→ **What to work on**: Write out again, exactly, the lines below starting at the one with "Viewport: 640px width, 594px height." and ending at the one with "Click the empty Field Value input box".
━━ Records supplied
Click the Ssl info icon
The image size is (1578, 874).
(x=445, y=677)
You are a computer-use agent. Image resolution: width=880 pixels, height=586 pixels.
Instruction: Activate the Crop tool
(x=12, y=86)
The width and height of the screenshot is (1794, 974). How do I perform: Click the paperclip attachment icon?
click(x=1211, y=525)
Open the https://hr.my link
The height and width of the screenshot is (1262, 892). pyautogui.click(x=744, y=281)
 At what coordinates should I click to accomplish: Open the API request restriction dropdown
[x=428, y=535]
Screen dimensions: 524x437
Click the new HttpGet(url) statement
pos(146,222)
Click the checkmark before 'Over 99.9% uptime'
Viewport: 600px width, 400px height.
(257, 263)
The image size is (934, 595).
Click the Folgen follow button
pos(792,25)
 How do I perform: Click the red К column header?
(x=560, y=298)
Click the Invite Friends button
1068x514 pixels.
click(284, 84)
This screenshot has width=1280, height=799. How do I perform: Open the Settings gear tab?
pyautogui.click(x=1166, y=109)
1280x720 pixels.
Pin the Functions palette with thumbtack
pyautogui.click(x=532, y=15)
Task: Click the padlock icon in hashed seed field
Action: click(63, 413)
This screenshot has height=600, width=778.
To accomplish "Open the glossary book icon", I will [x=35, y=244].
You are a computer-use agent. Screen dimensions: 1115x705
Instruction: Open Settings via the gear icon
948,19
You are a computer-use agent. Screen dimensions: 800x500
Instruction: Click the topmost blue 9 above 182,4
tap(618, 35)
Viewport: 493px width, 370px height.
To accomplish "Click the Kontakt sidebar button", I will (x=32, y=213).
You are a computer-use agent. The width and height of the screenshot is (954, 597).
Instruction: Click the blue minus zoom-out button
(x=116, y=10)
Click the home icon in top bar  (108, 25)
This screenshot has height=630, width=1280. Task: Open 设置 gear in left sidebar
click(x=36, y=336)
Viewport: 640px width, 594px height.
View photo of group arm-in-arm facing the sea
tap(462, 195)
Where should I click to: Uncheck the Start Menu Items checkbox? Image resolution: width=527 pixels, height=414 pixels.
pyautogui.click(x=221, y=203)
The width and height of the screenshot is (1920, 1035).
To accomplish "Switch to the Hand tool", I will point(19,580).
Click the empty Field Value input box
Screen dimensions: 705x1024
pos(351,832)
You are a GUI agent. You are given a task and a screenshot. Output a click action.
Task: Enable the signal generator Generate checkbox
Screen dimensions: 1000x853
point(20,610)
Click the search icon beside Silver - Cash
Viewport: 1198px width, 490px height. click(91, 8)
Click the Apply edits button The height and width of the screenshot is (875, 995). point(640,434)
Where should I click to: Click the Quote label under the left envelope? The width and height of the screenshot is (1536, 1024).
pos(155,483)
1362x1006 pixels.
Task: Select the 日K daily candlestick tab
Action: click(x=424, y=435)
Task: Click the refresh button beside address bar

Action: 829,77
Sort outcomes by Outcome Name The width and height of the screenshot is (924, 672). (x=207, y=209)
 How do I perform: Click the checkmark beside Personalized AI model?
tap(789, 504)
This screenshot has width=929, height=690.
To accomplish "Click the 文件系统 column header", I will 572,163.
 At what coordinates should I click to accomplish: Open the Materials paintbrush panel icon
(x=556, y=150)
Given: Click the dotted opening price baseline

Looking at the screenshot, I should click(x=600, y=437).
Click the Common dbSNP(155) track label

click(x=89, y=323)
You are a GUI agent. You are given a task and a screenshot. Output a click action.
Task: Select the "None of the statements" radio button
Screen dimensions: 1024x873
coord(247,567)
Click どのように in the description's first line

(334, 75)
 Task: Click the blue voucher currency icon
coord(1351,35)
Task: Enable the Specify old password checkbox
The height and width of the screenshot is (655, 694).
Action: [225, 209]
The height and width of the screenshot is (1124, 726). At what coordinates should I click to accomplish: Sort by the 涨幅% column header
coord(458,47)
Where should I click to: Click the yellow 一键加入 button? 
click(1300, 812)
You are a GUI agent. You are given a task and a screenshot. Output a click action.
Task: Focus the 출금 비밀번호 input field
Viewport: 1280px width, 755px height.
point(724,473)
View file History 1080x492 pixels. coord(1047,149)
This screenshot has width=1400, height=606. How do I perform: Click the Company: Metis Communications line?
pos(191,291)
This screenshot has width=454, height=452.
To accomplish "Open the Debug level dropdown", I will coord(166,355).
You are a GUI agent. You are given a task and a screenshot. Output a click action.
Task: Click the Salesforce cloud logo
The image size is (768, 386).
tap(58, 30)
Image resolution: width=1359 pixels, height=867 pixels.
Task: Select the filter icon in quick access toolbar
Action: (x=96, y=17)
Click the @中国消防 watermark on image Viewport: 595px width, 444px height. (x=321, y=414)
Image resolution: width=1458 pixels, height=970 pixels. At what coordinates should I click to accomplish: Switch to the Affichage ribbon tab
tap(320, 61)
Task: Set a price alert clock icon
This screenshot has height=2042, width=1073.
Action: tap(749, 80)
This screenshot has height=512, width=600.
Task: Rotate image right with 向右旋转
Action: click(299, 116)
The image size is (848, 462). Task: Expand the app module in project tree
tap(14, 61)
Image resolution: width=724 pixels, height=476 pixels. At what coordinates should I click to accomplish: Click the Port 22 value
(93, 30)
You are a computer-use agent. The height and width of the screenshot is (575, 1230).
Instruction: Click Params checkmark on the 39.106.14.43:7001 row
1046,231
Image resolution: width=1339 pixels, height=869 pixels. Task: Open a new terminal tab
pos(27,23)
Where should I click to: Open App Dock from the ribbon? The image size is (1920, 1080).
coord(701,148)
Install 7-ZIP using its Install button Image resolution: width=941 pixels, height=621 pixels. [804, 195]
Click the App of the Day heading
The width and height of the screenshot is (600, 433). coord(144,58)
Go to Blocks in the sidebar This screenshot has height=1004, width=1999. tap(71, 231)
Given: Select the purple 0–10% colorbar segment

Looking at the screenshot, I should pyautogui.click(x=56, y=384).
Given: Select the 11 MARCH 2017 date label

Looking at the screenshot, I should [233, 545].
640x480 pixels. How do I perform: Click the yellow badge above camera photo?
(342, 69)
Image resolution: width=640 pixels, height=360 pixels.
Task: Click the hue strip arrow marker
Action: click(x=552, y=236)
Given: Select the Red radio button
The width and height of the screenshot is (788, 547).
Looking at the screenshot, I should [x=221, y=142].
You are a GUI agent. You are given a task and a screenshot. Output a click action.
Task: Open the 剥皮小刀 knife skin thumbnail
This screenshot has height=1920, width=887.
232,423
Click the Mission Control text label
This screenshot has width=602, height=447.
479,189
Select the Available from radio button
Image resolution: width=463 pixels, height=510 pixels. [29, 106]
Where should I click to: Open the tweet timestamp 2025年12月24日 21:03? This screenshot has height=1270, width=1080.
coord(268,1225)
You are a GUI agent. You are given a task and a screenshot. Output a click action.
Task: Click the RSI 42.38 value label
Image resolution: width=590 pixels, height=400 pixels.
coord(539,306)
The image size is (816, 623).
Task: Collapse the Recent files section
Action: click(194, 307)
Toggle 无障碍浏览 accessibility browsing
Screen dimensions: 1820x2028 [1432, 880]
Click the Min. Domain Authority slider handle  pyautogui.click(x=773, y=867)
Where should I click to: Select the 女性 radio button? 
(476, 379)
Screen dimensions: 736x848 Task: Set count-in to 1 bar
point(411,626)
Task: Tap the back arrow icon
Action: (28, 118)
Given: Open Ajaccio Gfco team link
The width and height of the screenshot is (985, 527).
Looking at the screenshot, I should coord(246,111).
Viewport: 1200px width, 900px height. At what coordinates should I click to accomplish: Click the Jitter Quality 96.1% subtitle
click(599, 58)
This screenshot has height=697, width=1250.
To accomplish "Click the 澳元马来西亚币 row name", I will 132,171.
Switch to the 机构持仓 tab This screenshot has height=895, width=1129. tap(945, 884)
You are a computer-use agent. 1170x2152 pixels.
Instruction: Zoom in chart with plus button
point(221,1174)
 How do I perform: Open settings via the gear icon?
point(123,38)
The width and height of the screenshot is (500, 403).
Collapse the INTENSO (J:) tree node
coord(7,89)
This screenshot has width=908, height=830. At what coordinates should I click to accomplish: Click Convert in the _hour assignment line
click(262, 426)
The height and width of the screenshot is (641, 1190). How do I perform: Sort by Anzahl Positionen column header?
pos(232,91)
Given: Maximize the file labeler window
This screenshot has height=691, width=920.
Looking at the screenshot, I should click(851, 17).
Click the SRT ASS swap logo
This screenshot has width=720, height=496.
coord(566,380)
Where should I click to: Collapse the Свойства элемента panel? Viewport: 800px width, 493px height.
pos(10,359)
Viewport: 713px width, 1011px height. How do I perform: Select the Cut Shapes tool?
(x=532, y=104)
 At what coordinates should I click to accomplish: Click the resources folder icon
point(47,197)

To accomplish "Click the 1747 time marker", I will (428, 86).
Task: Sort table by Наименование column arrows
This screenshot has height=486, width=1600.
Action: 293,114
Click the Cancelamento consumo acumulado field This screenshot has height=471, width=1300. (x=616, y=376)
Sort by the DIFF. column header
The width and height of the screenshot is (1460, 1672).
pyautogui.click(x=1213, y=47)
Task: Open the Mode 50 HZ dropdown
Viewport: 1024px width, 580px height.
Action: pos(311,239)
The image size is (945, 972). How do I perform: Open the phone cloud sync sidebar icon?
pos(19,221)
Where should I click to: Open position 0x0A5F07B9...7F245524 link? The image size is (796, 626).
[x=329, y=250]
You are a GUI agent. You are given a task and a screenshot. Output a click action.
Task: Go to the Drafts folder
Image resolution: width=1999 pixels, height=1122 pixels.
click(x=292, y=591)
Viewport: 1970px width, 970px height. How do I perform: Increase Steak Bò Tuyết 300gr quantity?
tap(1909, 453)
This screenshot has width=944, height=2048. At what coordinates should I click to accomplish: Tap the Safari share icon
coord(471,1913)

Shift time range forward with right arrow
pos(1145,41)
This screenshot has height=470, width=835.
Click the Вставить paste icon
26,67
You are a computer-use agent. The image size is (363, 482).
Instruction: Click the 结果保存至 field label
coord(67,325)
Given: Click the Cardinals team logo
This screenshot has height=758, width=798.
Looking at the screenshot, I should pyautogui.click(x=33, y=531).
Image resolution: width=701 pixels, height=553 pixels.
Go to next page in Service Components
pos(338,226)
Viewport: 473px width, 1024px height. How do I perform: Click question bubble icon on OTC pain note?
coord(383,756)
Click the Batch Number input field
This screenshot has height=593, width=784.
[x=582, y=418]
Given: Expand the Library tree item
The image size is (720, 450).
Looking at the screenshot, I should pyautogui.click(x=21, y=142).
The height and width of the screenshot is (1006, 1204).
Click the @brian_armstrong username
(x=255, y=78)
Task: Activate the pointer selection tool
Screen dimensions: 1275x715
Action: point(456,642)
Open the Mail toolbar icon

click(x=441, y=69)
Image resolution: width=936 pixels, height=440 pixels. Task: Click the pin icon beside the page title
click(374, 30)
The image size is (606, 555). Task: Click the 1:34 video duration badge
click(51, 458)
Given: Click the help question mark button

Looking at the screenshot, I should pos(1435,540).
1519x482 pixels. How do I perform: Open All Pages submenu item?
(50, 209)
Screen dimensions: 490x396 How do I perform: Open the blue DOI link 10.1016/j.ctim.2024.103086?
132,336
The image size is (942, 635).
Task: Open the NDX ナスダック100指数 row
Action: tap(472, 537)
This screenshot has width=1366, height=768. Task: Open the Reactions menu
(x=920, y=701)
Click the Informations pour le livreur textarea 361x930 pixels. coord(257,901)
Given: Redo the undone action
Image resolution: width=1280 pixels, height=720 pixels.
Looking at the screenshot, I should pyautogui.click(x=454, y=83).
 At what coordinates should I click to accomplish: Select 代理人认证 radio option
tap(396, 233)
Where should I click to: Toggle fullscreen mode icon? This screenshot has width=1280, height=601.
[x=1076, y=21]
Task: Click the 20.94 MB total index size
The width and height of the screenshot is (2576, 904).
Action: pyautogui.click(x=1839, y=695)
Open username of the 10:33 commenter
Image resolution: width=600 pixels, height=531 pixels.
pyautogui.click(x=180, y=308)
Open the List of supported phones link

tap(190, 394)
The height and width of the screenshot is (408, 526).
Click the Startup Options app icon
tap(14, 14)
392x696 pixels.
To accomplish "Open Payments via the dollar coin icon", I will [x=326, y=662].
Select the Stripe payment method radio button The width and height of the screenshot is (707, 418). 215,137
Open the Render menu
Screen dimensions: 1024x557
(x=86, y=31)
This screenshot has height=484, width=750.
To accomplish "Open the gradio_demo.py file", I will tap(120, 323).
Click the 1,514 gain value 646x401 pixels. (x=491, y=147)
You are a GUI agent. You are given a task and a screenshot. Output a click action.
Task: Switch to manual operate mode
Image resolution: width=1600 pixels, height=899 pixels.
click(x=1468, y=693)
━━━━
→ **Result for this task**:
Viewport: 640px width, 594px height.
View photo of group arm-in-arm facing the sea
tap(462, 195)
Where should I click to: Uncheck the Start Menu Items checkbox? Image resolution: width=527 pixels, height=414 pixels.
pyautogui.click(x=221, y=203)
The width and height of the screenshot is (1920, 1035).
To accomplish "Switch to the Hand tool", I will point(19,580).
Click the empty Field Value input box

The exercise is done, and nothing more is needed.